Qual è, infine, il tuo approccio sul tanto discusso divario tra pubblico e musica contemporanea che tanto affligge direttori artistici e organizzatori?
«Sono un po’ scettico. Il presente musicale è troppo variegato per ridurlo ad un comune denominatore che chiamiamo musica contemporanea. Si va dal minimalismo di taglio americano o olandese al repertorio più sperimentale, con una tale varietà di possibilità sonore e sensuali che mi spingono ad oppormi all’idea che il pubblico senta lontana la musica contemporanea. Quello che succede spesso è che alcuni direttori artistici o alcuni ensemble abbiano delle posizioni estetiche troppo radicali, e ne pagano il prezzo, o che non riflettano abbastanza sul contesto. Se io presento in modo frontale, per dire, delle opere molto complesse, nel solito contesto della solita sala da concerti borghesi direttamente arrivati dall’ultimo secolo, dove il giorno prima sento il sestetto di Brahms e il giorno dopo il quartetto di Haydn, forse quello non è il contesto ideale.

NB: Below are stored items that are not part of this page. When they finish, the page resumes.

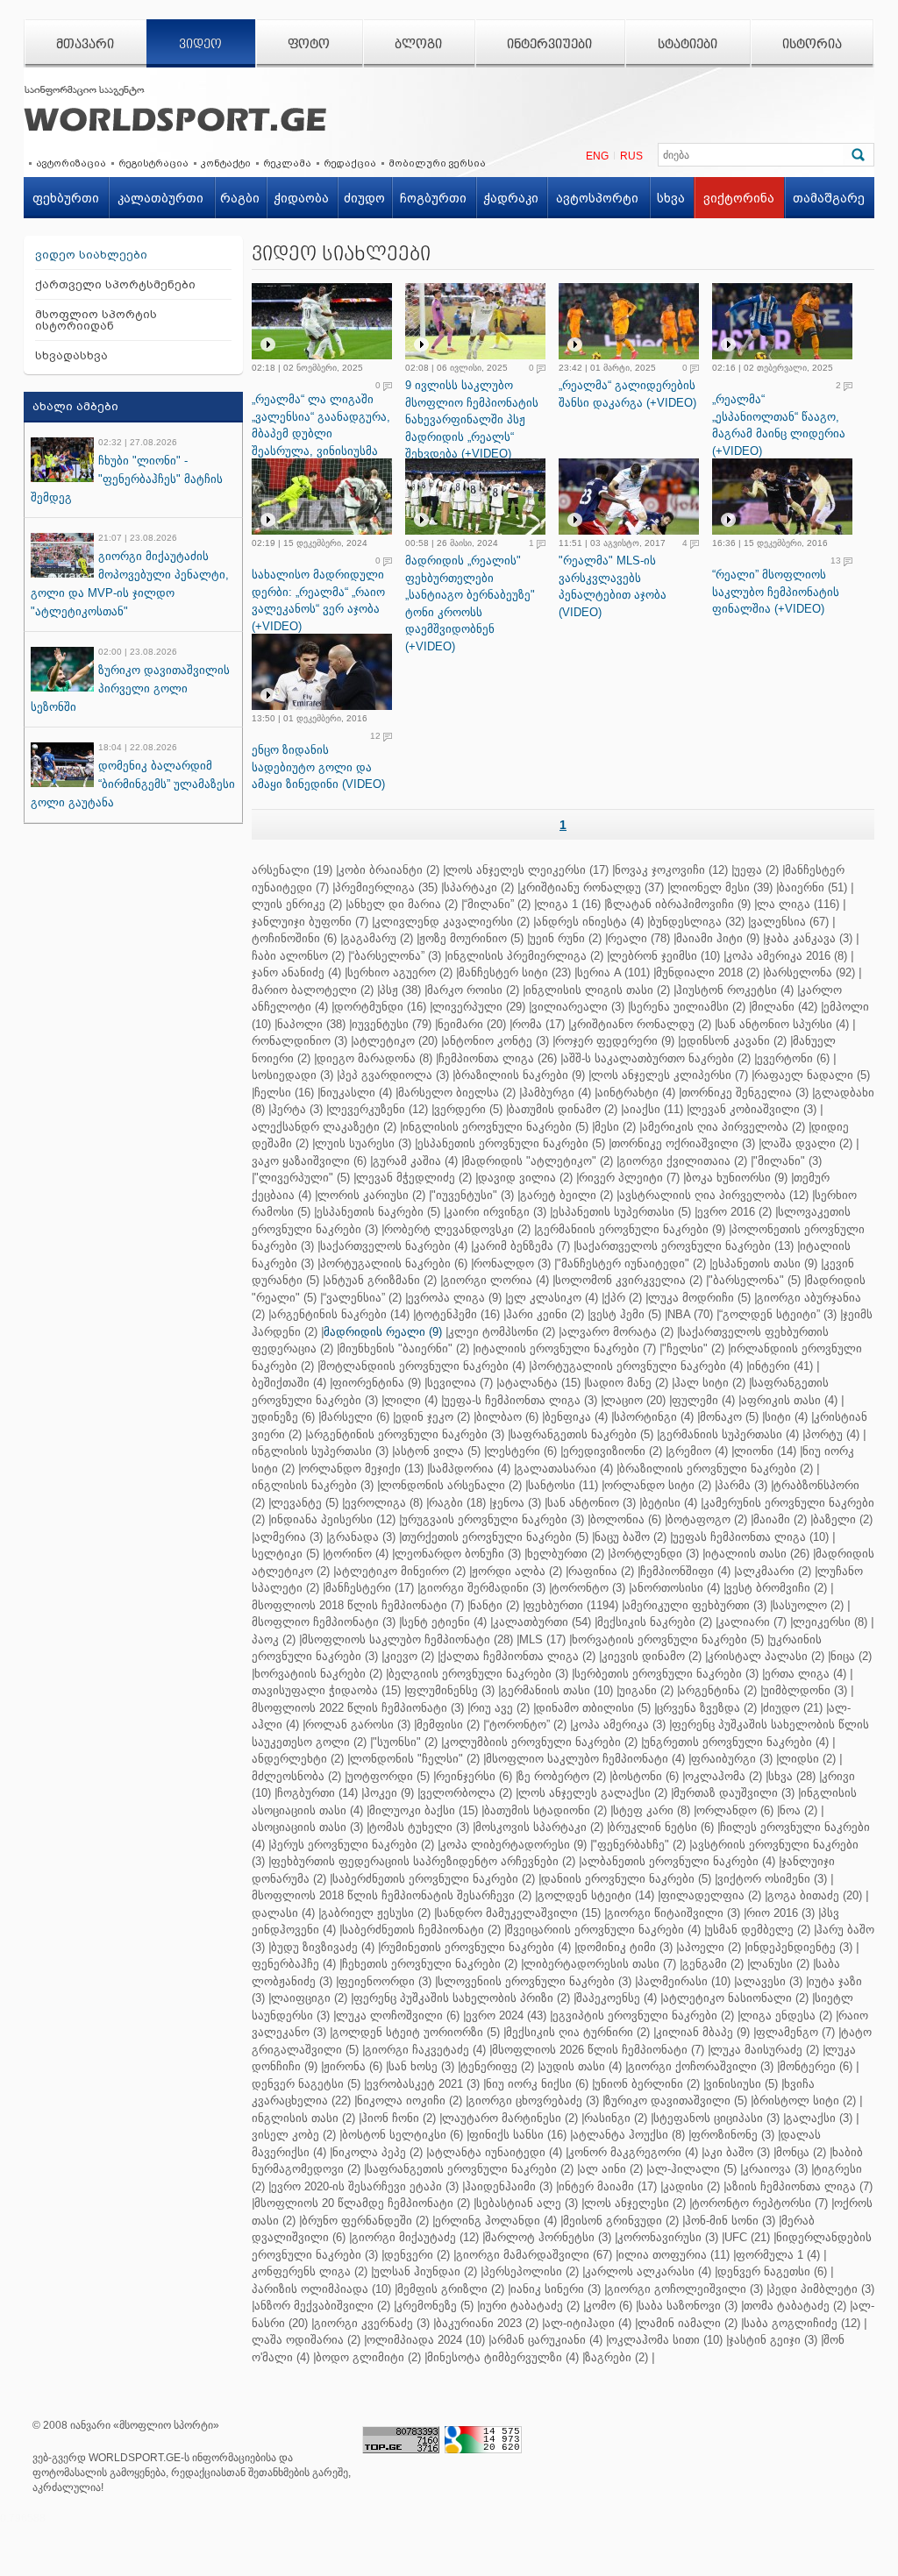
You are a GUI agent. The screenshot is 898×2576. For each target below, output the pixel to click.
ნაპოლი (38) (311, 1024)
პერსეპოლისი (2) (531, 2271)
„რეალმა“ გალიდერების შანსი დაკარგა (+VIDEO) (627, 394)
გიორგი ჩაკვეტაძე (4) (425, 2049)
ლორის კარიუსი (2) (371, 1195)
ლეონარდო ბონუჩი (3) (458, 1553)
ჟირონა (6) (353, 2066)
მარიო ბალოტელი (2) (313, 990)
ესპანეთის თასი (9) (764, 1263)
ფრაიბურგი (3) (732, 1758)
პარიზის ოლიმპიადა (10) (321, 2289)
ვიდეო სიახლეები (91, 254)
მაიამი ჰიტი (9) (717, 938)
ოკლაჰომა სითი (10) (666, 2339)
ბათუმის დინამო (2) (563, 1109)
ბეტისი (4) (669, 1502)
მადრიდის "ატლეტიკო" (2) (538, 1160)
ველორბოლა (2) (466, 1792)
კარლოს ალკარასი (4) (648, 2271)
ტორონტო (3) (588, 1587)
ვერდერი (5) (468, 1109)
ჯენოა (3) (516, 1502)
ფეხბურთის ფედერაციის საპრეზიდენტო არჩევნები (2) (423, 1861)
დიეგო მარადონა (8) (374, 1058)
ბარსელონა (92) (810, 972)
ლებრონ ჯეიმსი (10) (664, 955)
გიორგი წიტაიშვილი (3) (673, 1913)
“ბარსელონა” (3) (396, 955)
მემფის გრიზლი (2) (450, 2289)
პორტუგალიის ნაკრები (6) (393, 1263)
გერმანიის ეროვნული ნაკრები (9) (631, 1229)
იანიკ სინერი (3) (555, 2289)
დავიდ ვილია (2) (525, 1177)
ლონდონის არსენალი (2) (451, 1485)
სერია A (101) (613, 972)
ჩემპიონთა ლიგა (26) (497, 1058)
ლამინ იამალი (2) (688, 2323)
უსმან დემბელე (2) (758, 1929)
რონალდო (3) (512, 1263)
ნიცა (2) (851, 1656)
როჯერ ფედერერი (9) (614, 1040)
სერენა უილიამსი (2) (688, 1006)
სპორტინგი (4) (654, 1416)
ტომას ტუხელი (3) (419, 1827)
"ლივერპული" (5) (302, 1177)
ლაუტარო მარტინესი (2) (510, 2118)
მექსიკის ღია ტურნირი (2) (578, 2032)
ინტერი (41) (781, 1366)
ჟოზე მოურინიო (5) (471, 938)
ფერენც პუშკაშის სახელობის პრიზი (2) (461, 1998)
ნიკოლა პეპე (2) (377, 2152)
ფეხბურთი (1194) (571, 1605)
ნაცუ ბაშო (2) (630, 1536)
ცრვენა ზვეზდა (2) (707, 1707)
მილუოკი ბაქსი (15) (423, 1810)
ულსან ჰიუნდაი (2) (425, 2271)
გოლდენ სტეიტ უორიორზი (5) (416, 2032)
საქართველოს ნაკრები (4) (393, 1246)
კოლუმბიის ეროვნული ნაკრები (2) (541, 1742)
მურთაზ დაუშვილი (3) (734, 1792)
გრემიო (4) (698, 1451)
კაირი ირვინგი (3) (496, 1211)
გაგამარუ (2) (378, 938)
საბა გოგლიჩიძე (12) (802, 2323)
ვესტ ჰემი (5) (625, 1314)
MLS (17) (542, 1639)
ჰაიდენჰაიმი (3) (508, 2186)
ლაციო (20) (634, 1400)
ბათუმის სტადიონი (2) (545, 1810)
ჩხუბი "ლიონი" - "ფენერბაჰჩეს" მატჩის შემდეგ (127, 479)
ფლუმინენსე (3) (451, 1690)
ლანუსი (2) (779, 1963)
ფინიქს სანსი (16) (518, 2134)
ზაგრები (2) (616, 2357)
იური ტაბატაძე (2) (530, 2305)
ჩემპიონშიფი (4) (685, 1571)
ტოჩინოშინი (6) (294, 938)
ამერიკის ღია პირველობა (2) (723, 1126)
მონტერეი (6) (816, 2066)
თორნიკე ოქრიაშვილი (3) (683, 1143)
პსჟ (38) (400, 990)
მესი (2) (615, 1126)
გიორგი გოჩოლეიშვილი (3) (685, 2289)
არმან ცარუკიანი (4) (546, 2339)
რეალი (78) (639, 938)
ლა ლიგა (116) (798, 904)
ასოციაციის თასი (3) (307, 1827)
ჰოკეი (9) (389, 1792)
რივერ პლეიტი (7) (629, 1177)
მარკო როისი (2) (473, 990)
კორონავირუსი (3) (667, 2237)
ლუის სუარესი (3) (363, 1143)
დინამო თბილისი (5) (593, 1707)
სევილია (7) (460, 1382)
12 (375, 736)
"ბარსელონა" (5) (755, 1280)
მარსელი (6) (355, 1416)
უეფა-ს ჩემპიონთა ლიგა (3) (520, 1400)
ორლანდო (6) (734, 1810)
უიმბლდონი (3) (805, 1690)
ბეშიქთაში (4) (289, 1382)
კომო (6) (609, 2305)
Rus (631, 156)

Ma se io ragiono su una musica contemporanea che permetta esperienze di suoni spazializzati e approcci molto meno formali e rigidi, allora credo che ci sia del pubblico, magari anche diverso. Su questo poi insisto come un mantra: uno dei più grandi muri tra il pubblico e la fruizione della musica contemporanea è il pregiudizio che si debba capire quella musica. Come dicevo prima, penso che la gran parte del pubblico che oggi segue la Società del Quartetto a Milano o il Parco della Musica a Roma non capisca nel senso analitico del termine le Sinfonie di Mahler o di Beethoven o la Sonata di Liszt: le vive. E se riusciamo a dare più voce al messaggio che la musica va innanzitutto vissuta come un’esperienza e non come una lezione di analisi, allora lì si abbatte quel muro e si apre un altro orizzonte. E chi ascolterà Gruppen di Stockhausen senza voler subito arrivare all’approccio analitico della partitura, ma vivendo l’esperienza sonora in una grande dimensione d’ascolto, secondo me farà delle esperienze davvero inaudite».